Publié le 02 juin 2010 par Copeau @Contrepoints
Les nouveaux songes de Jacques Attali

On se souvient que la Commission pour la libération de la croissance française, dont la présidence avait été confiée par Nicolas Sarkozy à l'ancien conseiller de François Mitterrand, Jacques Attali, avait publié, début 2008, 300 décisions « pour changer la France ». (En réalité, 316). Deux ans plus tard, Bercy présente le bilan et il paraîtrait que deux mesures sur trois ont déjà été mises en œuvre. La France aurait-elle changé à ce point ? Il est nécessaire d'en avoir le cœur net, au moment où la commission est réactivée pour plancher sur la « sortie de crise ». Attali II : un nouveau songe ?

Il y a mise en œuvre et mise en œuvre

Nous avions commenté ce rapport, dans lequel il y avait du bon et du moins bon, du libéral et de l'étatique ou de l'utopique. Mais il y avait aussi tout ce qui ne figurait pas dans le rapport et qui avait été prudemment écarté. Rien, ou rien de sérieux, sur l'assurance maladie et ses déficits, sur les retraites, sujets sans doute secondaires, rien sur le poids des prélèvements obligatoires, sur une vraie réforme fiscale, etc. Mais parlons de ce qui y figurait. Le ministère de l'économie a fait ses comptes : sur 316 mesures, 236 relevaient du champ économique. Le reste doit être en perdition dans divers ministères.

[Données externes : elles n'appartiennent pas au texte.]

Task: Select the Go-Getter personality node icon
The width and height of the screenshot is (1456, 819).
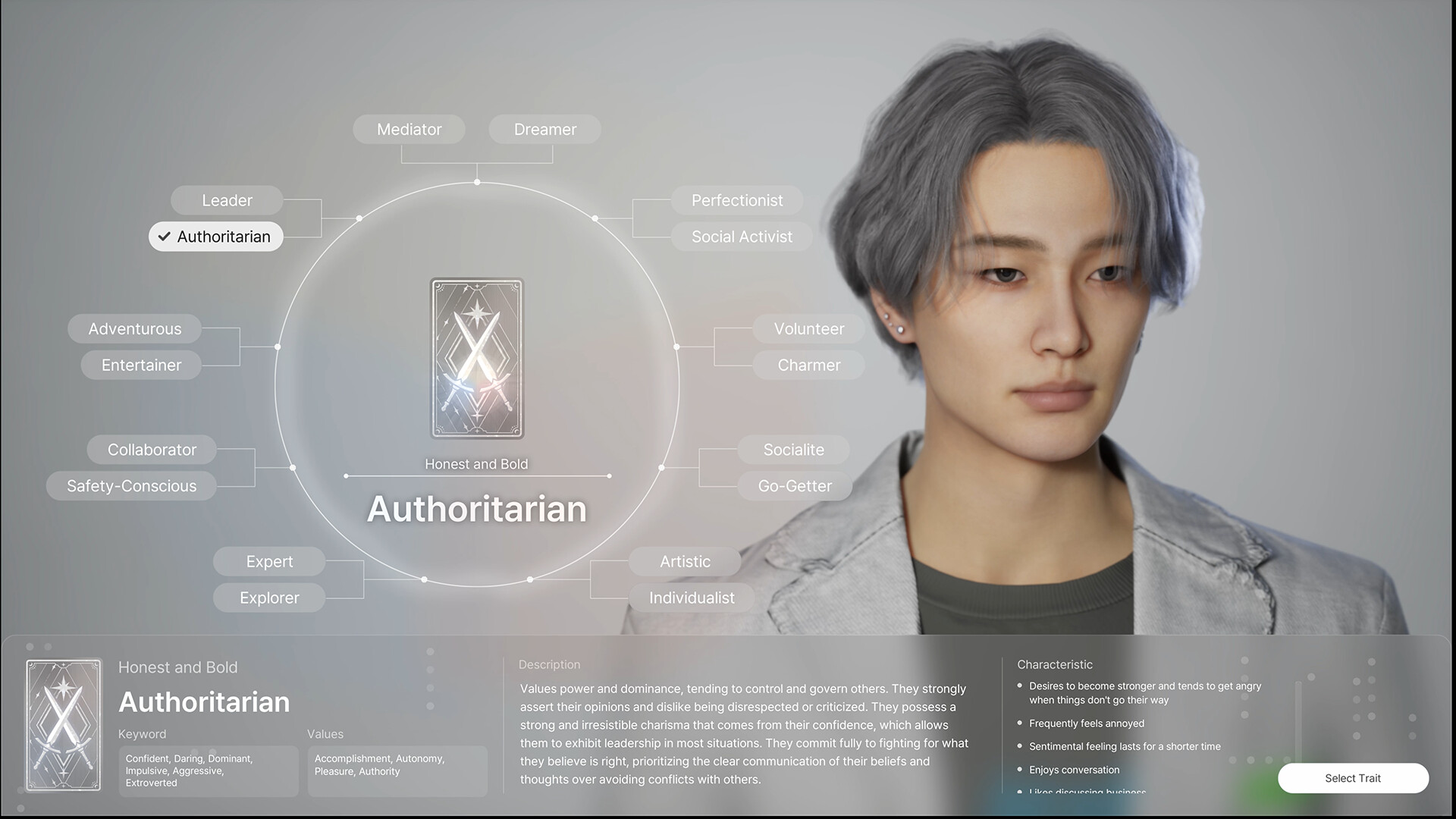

Pour les mesures économiques, on annonce que 162 (les 2/3, exactement 68,6%) ont été « mises en œuvre » : c'est du moins le titre des Echos. Une lecture plus attentive nous incite à la prudence. Il s'agit en fait de 2/3 des mesures qui ont « au moins fait l'objet d'un début de mise en œuvre ». Ce n'est pas tout à fait la même chose. Les services ont en effet donné des notes allant de 0 (aucune mesure prise) à 4 (mesure prise, reprenant totalement la décision). Comme le dit pudiquement Les Echos, « Le classement dans cette dernière catégorie n'est pas le plus fourni ».

De plus, certaines mesures « mises en œuvre » sont très discutables. La création de villes nouvelles et durables, par exemple, nous semble relever davantage de l'étatisme et de la mauvaise influence des Verts que du libéralisme. Certes, on a institué, comme le souhaitait la commission, une Autorité de la concurrence, dotée d'une plus grande autonomie que les organismes précédents. Mais cette Autorité se comporte comme les précédentes, car elle continue à se référer à la fausse définition de la concurrence donnée par les néoclassiques. Dans cette vue purement statique, le degré de concurrence s'apprécie uniquement en fonction du nombre d'entreprises de sorte que toute concentration est condamnée comme anti-concurrentielle, alors que la définition rigoureuse (autrichienne) de la concurrence en fait un processus de découverte qui dépend seulement de l'ouverture du marché.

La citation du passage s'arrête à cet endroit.